List every username that appears in the knife-polishing thread below, whether as a post author or as a quoted poster.

======== Selected text

Any polishing is too much polishing. I only care how it cuts.



Your mileage may vary.


----------



## VICTOR J CREAZZI (Jun 3, 2021)

Over polishing isn't really a problem as it really simple to un do. For the premium matte finishes the recommended sequence it to go to mirror and then apply the matte with new coarser (600 grit) abrasive.


----------



## big_adventure (Jun 3, 2021)

Nemo said:


> Yeah, I like coarse (120ish grit) sandpaper if I'm doing this much work. I reckon a belt grinder would work great too.



Yup, sandpaper's what I typically use as well, but I wanted to use stones only for this job. Here I was just trying to give the example with numbers to let the OP know that he doesn't really have to worry about changing geometry with polishing.


----------



## Pie (Jun 3, 2021)

big_adventure said:


> I spent a couple of hours thinning an iron clad nakiri on a SG220 stone. It ate about half of the stone, and severely dished it. The knife was only thinned 0.2mm 1cm behind the edge and it only lost 4g of weight. Polishing a knife, with fine stones, fine paper, or compounds win't remove any appreciable amount of steel.

================
======== Recorded data

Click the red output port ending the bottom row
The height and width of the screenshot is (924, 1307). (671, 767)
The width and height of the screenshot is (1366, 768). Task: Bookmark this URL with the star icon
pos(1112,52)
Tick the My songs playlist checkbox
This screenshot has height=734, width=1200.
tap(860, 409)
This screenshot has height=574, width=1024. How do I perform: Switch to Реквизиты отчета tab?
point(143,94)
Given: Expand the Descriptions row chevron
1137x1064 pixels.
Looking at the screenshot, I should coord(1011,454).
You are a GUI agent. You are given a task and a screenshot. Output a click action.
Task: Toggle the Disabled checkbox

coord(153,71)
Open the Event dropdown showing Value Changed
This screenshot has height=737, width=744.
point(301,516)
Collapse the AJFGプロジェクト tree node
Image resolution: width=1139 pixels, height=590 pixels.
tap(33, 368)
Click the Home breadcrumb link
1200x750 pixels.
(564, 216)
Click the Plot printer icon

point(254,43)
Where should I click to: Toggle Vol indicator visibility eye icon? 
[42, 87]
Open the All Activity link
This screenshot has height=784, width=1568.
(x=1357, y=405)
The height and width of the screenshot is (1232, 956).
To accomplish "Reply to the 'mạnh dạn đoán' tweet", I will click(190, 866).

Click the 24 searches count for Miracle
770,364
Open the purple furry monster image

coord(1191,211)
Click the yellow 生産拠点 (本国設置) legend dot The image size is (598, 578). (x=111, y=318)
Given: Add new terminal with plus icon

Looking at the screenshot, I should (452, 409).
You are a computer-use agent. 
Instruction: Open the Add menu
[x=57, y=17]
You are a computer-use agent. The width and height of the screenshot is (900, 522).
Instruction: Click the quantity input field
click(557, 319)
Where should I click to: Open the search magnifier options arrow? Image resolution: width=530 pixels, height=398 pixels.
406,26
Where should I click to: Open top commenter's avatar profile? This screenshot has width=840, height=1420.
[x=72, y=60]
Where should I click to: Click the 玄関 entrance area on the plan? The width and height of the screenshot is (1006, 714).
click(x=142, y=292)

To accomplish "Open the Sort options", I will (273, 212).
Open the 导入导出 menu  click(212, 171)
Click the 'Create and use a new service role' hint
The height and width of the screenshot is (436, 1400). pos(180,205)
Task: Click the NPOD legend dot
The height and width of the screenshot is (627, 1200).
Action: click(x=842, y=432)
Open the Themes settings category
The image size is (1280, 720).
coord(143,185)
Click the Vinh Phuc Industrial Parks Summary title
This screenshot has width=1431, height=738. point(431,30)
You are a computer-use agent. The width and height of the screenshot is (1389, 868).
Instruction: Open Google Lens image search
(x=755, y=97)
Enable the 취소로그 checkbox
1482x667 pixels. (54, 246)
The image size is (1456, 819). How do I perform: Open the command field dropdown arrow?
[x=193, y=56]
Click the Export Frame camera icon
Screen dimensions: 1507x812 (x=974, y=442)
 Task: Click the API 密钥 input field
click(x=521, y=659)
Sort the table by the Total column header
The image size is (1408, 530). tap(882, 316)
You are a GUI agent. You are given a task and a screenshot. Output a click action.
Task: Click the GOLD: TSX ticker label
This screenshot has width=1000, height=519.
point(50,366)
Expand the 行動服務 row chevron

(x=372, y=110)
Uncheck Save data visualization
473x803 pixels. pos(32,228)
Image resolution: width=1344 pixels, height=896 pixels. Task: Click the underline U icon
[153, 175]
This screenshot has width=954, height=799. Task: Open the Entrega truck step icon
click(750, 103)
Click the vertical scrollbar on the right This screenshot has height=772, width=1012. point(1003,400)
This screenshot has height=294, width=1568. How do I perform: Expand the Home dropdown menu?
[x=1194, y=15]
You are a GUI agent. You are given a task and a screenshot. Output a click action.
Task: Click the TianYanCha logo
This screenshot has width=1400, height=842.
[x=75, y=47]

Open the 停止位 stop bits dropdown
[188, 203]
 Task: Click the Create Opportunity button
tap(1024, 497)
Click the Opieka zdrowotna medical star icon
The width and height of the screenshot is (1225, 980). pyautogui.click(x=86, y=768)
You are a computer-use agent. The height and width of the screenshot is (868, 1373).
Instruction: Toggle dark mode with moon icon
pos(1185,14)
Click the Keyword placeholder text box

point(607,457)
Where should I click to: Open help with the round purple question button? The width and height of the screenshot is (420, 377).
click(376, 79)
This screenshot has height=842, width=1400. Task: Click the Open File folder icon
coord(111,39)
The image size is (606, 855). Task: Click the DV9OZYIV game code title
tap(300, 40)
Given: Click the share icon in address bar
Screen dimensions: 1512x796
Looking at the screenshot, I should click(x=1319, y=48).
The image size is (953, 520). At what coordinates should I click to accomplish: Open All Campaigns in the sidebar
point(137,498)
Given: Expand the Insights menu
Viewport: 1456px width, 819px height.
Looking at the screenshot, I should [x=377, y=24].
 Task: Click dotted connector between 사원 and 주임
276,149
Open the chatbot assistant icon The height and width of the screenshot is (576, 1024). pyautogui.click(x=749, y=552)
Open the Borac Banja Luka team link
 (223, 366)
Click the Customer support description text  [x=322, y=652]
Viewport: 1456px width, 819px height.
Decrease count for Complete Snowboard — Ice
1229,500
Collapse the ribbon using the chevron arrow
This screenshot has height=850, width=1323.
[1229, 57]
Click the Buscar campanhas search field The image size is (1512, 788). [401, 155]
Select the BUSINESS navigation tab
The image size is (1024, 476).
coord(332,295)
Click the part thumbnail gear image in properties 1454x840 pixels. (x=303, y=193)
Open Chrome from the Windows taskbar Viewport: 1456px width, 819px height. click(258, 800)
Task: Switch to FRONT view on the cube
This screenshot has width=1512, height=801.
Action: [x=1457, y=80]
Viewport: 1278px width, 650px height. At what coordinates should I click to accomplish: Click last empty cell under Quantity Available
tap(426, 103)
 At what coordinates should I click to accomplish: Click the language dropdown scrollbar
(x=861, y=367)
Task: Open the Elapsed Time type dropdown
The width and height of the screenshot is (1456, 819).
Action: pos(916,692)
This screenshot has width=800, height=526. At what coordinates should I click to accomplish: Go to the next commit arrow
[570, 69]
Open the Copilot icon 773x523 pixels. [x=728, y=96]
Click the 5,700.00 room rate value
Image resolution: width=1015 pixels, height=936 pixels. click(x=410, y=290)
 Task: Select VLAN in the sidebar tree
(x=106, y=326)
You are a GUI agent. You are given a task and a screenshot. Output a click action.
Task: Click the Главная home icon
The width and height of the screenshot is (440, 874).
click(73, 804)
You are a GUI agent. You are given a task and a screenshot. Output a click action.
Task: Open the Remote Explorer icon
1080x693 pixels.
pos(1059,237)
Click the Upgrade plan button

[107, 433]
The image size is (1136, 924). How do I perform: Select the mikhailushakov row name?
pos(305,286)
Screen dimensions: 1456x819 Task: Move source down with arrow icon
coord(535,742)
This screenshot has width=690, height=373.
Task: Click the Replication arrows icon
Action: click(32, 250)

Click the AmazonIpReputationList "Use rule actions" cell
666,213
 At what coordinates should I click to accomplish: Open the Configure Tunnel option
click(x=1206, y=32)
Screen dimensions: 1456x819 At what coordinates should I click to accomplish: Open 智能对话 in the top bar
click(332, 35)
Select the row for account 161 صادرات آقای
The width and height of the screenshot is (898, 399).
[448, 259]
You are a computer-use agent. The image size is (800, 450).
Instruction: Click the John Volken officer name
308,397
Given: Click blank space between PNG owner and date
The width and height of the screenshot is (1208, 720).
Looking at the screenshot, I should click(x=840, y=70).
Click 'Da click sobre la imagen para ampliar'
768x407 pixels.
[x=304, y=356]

================

Task solution -
VICTOR J CREAZZI, big_adventure, Nemo, Pie